Don't be a micro-manager
Dan Thomas
Tech Storyteller | Brand & Marketing Consultant | Digital Isle "Tech Educator of the Year" 2024 finalist
If you want to be a successful leader, manager and mentor while avoiding micro-management there is one key thing you need to understand.
Beliefs.
And not your own, but those of your team.
Does this sound familiar? You have a staff member who is not working hard enough, who is not paying enough attention to their work, and who is making mistakes.
So you send them on an accuracy course, you speak to them about it and tell them they need to be more careful and pay attention.
That's what managers normally do and as businesses we have plenty of process and documentation about addressing behaviours. Its easy to address the actions of the staff member as they are clear and measurable. But, as the actions are only the end link in the chain, this often fails.

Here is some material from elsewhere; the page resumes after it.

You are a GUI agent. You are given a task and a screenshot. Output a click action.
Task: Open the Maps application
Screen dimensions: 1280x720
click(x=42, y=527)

People are not their actions. Their actions are a result of who they are, in particular their beliefs and the importance to them of those beliefs, namely their values.
If a staff member believes their work does not matter they will not do it to the best of their ability. If they think it matters but they do not value it, or they value spending their time on Facebook more than they value their work then they will spend their time on that.

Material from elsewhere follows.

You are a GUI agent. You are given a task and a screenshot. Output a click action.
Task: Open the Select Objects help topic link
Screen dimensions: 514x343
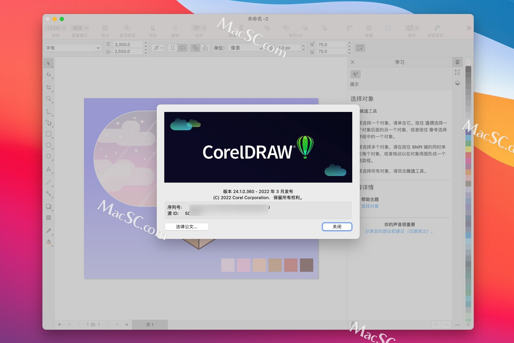(x=370, y=206)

As humans we spend our time on the things we, consciously or otherwise, believe are true and which we value.
When people are saying they "don't have time" for something it is not a matter of time management, it is a matter of their values placing other things ahead of that thing.

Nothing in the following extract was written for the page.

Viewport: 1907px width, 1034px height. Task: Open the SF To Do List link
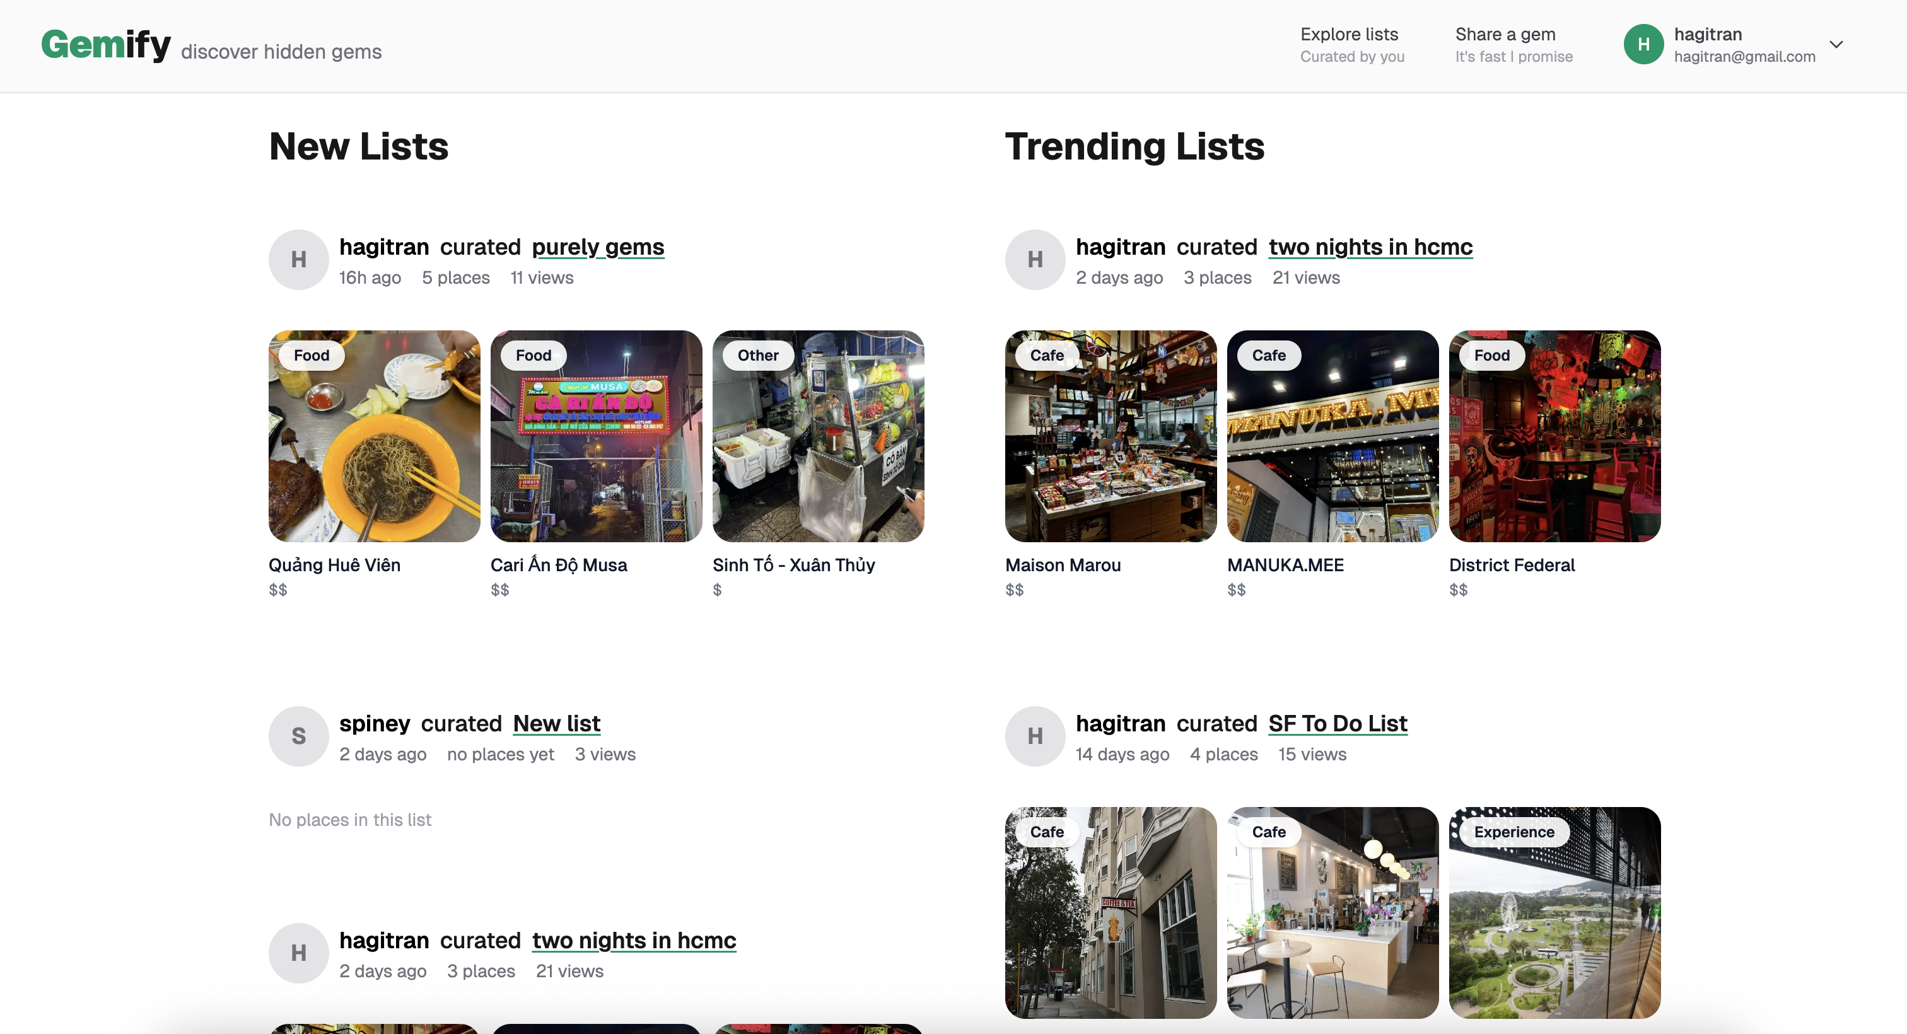click(1337, 723)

The same is as true for our personal lives ("I don't have time to go to the gym" yet will watch a couple of hours of TV per night) as it is for our work lives ("I didn't have time to do that admin" yet managed to complete a flashy graph on an unimportant project).
If you want to lead a team well, to truly get the best from them, you need to address their beliefs and their values around them. You need to help them gain beliefs and values that support the company goals and then the behaviour and actions you want will naturally follow.
Otherwise at best you will temporarily change their actions. They will slide back when their beliefs & values overtake the belief that you will hassle them and the value to them of not being hassled.
Which will happen as soon as you are not micro-managing them.